1.1.2. Toxic effects (This section is for information only and should not be taken as the basis of OSHA policy.)
Valeraldehyde has been shown to be a severe irritant to the skin of guinea pigs and to the eyes of rabbits. Even though its irritation properties are considerable, it has low systemic toxicity. The dermal LD50 for guinea pigs and the oral LD50 for rats and mice are several grams per kilogram of body weight. The LC50 was reported to be about 48,000 ppm for rats in a 1.2-h inhalation experiment. (Ref. 5.3.)
1.1.3. Workplace exposure
Valeraldehyde is used in flavoring compounds, in resin chemistry and as rubber accelerators. (Ref. 5.3.)
1.1.4. Physical properties (Ref. 5.4.)
|physical description:||colorless, flammable liquid|
|specific gravity:||0.810 at 20°C|
|vapor density:||3.0 (air = 1)|
|vapor pressure:||7 kPa (50 mmHg) at 25°|
|solubility:||slightly soluble in water; soluble in alcohol and ether|
|synonyms:||n-valeraldehyde; n-valeric aldehyde; valeric aldehyde; valerylaldehyde; valeral; n-pentanal; pentanal; amyl aldehyde; butyl formal|
The analyte air concentrations listed throughout this method are based on an air volume of 3 L and a solvent extraction volume of 15.0 mL. Air concentrations listed in ppm and ppb are referenced to 25° and 101.3 kPa (760 mmHg). The analyte concentrations are listed as valeraldehyde even though the derivative is the actual species analyzed.
1.2. Limit defining parameters
1.2.1. Detection limit of the analytical procedure
The detection limit of the analytical procedure is 1.23 ng per injection. This is the amount of valeraldehyde which will give a derivative peak with a height about 5 times the height of the baseline noise. (Section 4.1.)

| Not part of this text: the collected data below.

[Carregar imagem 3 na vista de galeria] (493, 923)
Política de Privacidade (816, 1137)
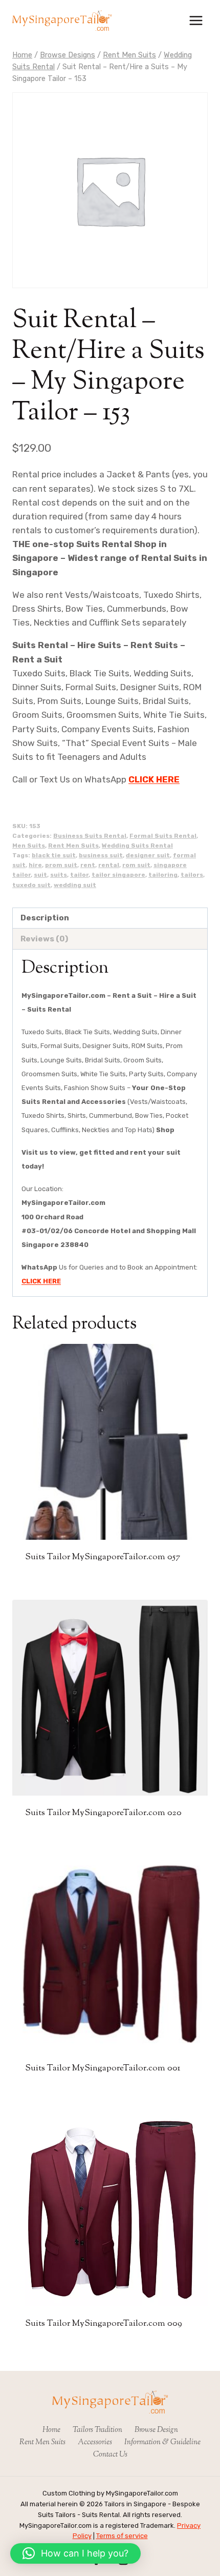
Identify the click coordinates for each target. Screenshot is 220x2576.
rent (87, 865)
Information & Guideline (162, 2442)
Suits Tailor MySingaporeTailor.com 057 (102, 1557)
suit (40, 874)
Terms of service (122, 2536)
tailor (79, 874)
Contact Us (110, 2454)
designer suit (148, 855)
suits (58, 874)
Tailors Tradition (97, 2430)
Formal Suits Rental (162, 835)
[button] (75, 2553)
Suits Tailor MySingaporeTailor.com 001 (102, 2068)
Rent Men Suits (73, 845)
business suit (101, 855)
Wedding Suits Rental (137, 845)
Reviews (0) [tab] (44, 938)
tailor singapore (118, 874)
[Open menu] (196, 20)
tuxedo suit (31, 885)
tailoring (163, 874)
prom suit (61, 865)
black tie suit (54, 855)
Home (51, 2430)
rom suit (136, 865)
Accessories (95, 2442)
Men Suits (28, 845)
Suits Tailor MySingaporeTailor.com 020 (103, 1813)
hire (35, 865)
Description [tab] (44, 917)
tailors (192, 874)
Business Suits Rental (89, 835)
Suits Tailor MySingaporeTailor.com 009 (103, 2324)
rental (108, 865)
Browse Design (156, 2430)
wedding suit (75, 885)
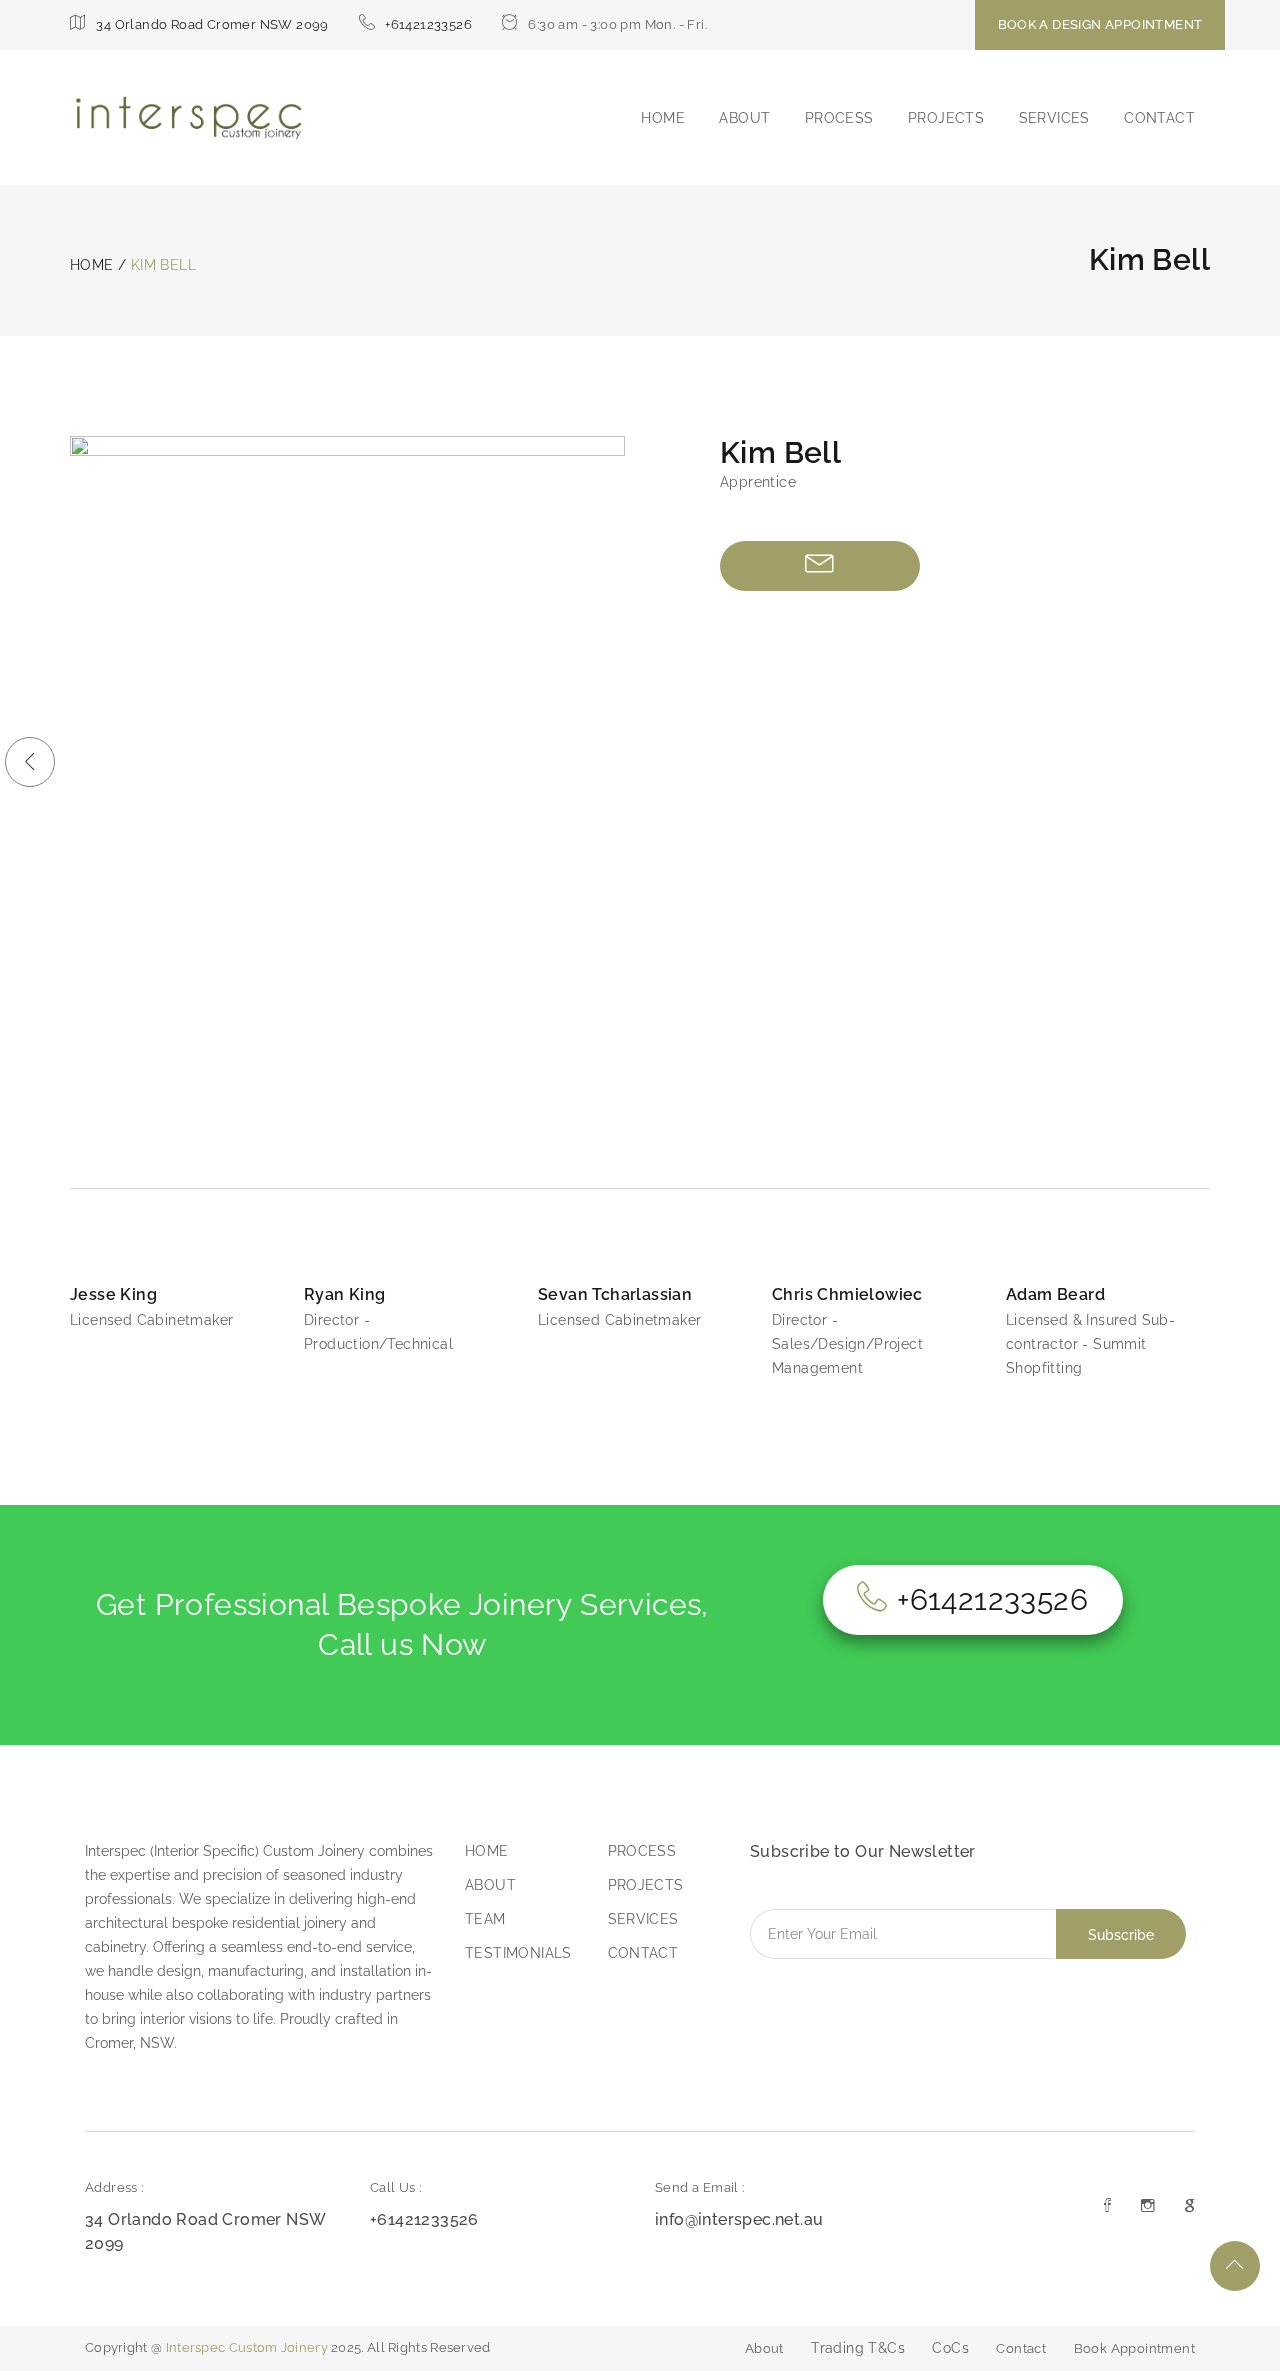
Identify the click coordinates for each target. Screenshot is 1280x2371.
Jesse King (113, 1294)
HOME (663, 118)
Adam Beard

1.2.2. Detection limit of the overall procedure
The detection limit of the overall procedure is 1.84 µg per sample (174 ppb or 613 µg/m3). This is the amount of valeraldehyde spiked on the sampler which allows recovery of an amount of analyte equivalent to the detection limit of the analytical procedure. (Section 4.2.)
1.2.3. Reliable quantitation limit
The reliable quantitation limit is 1.84 µg per sample (174 ppb or 613 µg/m3). This is the smallest amount of valeraldehyde which can be quantitated within the requirements of a recovery of at least 75% and a precision (±1.96 SD) of ±25% or better. (Section 4.3.)
The reliable quantitation limit and detection limits reported in the method are based upon optimization of the instrument for the smallest possible amount of analyte. When the target concentration of an analyte is exceptionally higher than these limits, they may not be attainable at the routine operating parameters.
1.2.4. Instrument response to the analyte
The instrument response over the concentration range of 0.5 to 2 times the target concentration is linear. (Section 4.4.)
The recovery of valeraldehyde from samples used in a 19-day storage test remained above 91% when the samples were stored at ambient temperature (Section 4.5.).
1.2.6. Precision (analytical procedure)
The pooled coefficient of variation obtained from replicate determinations of analytical standards at 0.5, 1, and 2 times the target concentration is 0.018. (Section 4.6.)
1.2.7. Precision (overall procedure)
The precision at the 95% confidence level for the 19-day ambient temperature storage test is ±14.8%. (Section 4.7.) This includes an additional ±5% for pump error.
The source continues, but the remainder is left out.